Cour d’appel de Versailles, le 5 mars 2026, n°25/03239

L’arrêt rendu par la Cour d’appel de Versailles le 5 mars 2026 statue sur une demande d’indemnité d’occupation provisionnelle après une vente forcée. L’adjudicataire avait obtenu un jugement d’adjudication le 19 mars 2024. Les anciens propriétaires sont restés dans les lieux jusqu’au 23 octobre 2024. L’adjudicataire a alors saisi le juge des référés pour obtenir une provision. Le juge des référés a dit n’y avoir lieu à référé. L’adjudicataire a interjeté appel. La Cour d’appel infirme l’ordonnance et alloue une provision. Elle précise les conditions de l’article 835 du code de procédure civile et les fondements de l’indemnité d’occupation. La décision soulève la question de l’évaluation de cette indemnité et de son étendue temporelle.

L’arrêt consacre une application rigoureuse des conditions du référé-provision. Il rappelle que l’existence de l’obligation ne doit pas être sérieusement contestable. La Cour estime ce principe satisfait dès le transfert de propriété. “Le principe de la créance n’est pas sérieusement contestable à compter du jugement d’adjudication”. Le maintien dans les lieux constitue une faute au sens de l’article 1240 du code civil. L’indemnité répare ce fait dommageable. Elle compense la privation de jouissance. La Cour valide ainsi une double fonction de l’indemnité. Elle est une contrepartie de la jouissance et une compensation du préjudice.
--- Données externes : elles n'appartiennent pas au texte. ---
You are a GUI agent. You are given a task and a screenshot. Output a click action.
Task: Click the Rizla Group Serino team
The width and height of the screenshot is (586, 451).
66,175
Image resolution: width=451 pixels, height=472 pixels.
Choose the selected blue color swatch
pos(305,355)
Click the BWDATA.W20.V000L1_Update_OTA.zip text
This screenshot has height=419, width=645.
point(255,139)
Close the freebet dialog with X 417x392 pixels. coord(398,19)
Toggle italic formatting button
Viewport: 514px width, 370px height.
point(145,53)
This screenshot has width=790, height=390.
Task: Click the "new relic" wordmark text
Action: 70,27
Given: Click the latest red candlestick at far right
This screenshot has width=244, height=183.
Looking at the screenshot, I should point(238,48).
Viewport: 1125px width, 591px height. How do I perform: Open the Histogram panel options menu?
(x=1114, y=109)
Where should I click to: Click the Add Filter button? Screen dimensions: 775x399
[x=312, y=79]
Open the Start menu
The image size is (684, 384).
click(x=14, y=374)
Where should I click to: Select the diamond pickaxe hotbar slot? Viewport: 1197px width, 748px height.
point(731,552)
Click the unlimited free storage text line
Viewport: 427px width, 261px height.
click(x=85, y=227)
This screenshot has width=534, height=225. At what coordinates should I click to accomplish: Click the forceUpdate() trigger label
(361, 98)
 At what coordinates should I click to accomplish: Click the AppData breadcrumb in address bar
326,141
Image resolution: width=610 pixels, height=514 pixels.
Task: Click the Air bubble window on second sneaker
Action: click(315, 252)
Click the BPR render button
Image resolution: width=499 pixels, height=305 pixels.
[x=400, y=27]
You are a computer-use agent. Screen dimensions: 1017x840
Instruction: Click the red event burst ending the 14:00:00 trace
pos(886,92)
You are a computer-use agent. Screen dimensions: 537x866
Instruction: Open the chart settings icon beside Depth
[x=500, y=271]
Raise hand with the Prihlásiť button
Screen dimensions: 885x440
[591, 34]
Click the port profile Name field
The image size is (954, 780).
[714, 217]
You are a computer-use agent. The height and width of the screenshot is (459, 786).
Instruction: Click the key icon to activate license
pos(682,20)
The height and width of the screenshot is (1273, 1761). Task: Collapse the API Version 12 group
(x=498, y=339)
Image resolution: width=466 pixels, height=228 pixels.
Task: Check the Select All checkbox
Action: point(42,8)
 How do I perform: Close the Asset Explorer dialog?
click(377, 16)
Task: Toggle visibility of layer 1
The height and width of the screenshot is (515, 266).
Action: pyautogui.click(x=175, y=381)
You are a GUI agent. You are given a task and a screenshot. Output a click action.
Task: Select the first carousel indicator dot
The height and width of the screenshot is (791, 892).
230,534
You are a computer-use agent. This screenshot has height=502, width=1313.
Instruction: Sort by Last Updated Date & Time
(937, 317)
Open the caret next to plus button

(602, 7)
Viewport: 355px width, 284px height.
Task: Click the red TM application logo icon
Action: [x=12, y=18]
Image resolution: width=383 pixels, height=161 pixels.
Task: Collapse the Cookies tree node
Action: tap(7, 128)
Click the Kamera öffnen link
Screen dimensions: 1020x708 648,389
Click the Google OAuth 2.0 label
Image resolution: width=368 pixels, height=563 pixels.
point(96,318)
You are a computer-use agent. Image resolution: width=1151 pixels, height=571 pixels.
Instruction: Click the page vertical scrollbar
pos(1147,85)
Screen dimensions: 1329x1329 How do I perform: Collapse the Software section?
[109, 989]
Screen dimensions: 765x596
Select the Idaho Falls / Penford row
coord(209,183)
Cette analyse confirme une jurisprudence constante sur la nature de l’indemnité d’occupation. Elle en fait une créance certaine dès l’occupation sans titre.

L’apport principal de l’arrêt réside dans la méthode d’évaluation de la provision. Le juge des référés avait minoré le montant en considération de l’état des lieux. La Cour d’appel rejette cette approche. “Son évaluation n’a pas à être minorée compte tenu de l’état du bien relevant simplement du nettoyage”. Elle fonde son calcul sur des éléments objectifs. Elle utilise des annonces immobilières et une attestation professionnelle. Le montant de 1 325 euros par mois est ainsi retenu. Cette méthode sécurise la position du créancier. Elle évite une appréciation subjective du préjudice. Elle aligne l’indemnité sur la valeur locative du marché. La décision renforce la prévisibilité des provisions en référé.

La Cour opère ensuite une délimitation précise de la période indemnitaire. Elle retient la date du jugement d’adjudication comme point de départ. Elle fixe la fin au jour de la restitution effective des clés. La demande couvrait une période supplémentaire pour le délai d’enlèvement des meubles. La Cour l’écarte. Elle estime que l’obligation de libérer les lieux prime. L’adjudicataire pouvait faire garder les meubles aux frais des occupants. “L’indemnité d’occupation réclamée du 23 octobre 2024 au 23 décembre 2024 se heurte à une contestation sérieuse”. Cette solution protège le débiteur contre une prolongation abusive. Elle distingue clairement l’occupation du bien et la gestion des effets personnels. Elle rappelle que l’indemnité suppose une privation de jouissance effective.

La portée de l’arrêt est immédiate pour la pratique des référés après adjudication. Il offre une grille d’analyse claire pour les juges du fond. L’exigence d’une obligation non sérieusement contestable est interprétée favorablement au créancier. L’utilisation de références marchandes pour le calcul est encouragée. La décision pourrait inciter les adjudicataires à agir systématiquement en référé. Elle sécurise leur recours pour obtenir une provision rapide. La solution concernant la période d’occupation appelle cependant une vigilance particulière. Les praticiens devront veiller à la restitution matérielle immédiate du bien. Ils devront organiser sans délai l’enlèvement des meubles pour éviter toute discussion. L’arrêt participe ainsi à la sécurisation des ventes forcées.

Source : Cour de cassation – Base Open Data « Judilibre » & « Légifrance ».